Like Clinton, Woodhull was insulted by her enemies in the press as a "witch" and portrayed in political cartoons as "Mrs. Satan." In 1872, she was 34 and hence one year shy of the 35-year-old constitutional age requirement to be U.S. president. The Equal Rights Party had selected as her running mate Frederick Douglass, the former slave and abolitionist, except it had not bothered to ask him first. He ignored Woodhull and the party and campaigned for the Republican incumbent (and eventual winner), Ulysses S. Grant. And even if she had not been locked up on election day, she could not have voted for herself and neither could the women who supported her.

Cabinet card portrait photograph of Victoria Woodhull, ca. 1870.

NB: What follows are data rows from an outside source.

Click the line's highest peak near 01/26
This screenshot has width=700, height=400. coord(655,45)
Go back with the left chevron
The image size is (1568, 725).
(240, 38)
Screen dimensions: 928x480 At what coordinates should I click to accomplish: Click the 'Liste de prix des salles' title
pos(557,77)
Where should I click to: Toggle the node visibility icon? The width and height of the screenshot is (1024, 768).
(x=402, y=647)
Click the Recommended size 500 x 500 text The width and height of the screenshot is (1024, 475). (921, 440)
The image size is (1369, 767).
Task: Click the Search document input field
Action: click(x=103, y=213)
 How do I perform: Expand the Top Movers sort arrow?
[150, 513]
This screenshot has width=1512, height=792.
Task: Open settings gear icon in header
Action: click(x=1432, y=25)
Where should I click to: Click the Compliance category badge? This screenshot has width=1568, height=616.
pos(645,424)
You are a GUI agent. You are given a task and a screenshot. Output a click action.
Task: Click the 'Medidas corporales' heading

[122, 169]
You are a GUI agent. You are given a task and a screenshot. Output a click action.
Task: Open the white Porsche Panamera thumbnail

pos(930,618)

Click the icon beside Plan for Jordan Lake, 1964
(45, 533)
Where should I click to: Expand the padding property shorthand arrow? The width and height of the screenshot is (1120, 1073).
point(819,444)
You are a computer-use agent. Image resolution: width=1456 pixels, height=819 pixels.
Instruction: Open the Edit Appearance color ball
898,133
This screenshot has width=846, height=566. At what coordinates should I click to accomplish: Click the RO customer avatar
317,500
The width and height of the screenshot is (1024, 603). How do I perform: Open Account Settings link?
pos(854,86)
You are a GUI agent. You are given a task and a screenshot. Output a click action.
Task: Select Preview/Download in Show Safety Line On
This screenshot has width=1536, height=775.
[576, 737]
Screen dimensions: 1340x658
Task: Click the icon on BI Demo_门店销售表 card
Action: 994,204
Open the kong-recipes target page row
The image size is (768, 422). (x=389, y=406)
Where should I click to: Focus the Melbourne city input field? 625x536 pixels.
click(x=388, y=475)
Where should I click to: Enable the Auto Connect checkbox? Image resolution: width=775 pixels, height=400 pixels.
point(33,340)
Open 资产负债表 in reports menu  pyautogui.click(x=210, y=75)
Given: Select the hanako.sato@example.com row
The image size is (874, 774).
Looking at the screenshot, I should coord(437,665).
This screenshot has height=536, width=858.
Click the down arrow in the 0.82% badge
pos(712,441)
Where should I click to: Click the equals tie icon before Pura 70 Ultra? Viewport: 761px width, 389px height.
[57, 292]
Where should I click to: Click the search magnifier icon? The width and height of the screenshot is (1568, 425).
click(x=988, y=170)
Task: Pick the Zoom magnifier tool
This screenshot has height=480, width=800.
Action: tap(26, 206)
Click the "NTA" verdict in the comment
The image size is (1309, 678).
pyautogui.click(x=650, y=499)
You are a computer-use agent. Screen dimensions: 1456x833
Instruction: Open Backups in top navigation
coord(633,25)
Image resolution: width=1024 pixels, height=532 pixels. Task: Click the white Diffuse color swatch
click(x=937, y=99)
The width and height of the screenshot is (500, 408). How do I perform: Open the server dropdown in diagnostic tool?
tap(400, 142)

It is not known how many popular votes the Woodhull-Douglass ticket received, though the number was likely not much more than a few thousand. Nothing came of the obscenity charges against Woodhull.

Since 1872, many more women have run for U.S. president; some (such as Clinton in 2008) as contenders for Democratic and Republican parties, but the majority for third or fringe parties.

Victoria Woodhull, no doubt, would have been supportive and sympathetic.

"I announce myself as candidate for the presidency," Woodhull said in 1872. "I anticipate criticism; but however unfavorable I trust that my sincerity will not be called into question."

Victoria Woodhull, disparaged because of her unconventional personal life and inability to earn a single electoral vote, was the first woman to run for president, in 1872. (Getty Images)


Off to England

In a time when divorce was looked down upon, Woodhull was married three times, had many lovers and spoke publicly about sexuality and social reform. It is no wonder she was scrutinized for her beliefs. Woodhull and her sister moved to England in 1877. Woodhull continued to write, and published a magazine with her daughter for nearly a decade.

She married her last husband, John Biddulph Martin, in 1883. From then on, she was known as Victoria Woodhull Martin.

Victoria Woodhull and her sister, Tennessee Claflin in the front row, with fellow suffragists in 1910. (Library of Congress/Corbis/VCG via Getty Images)

Victoria Claflin Woodhull Martin died June 9, 1927 in Bredeon’s Norton, Worcestershire, England.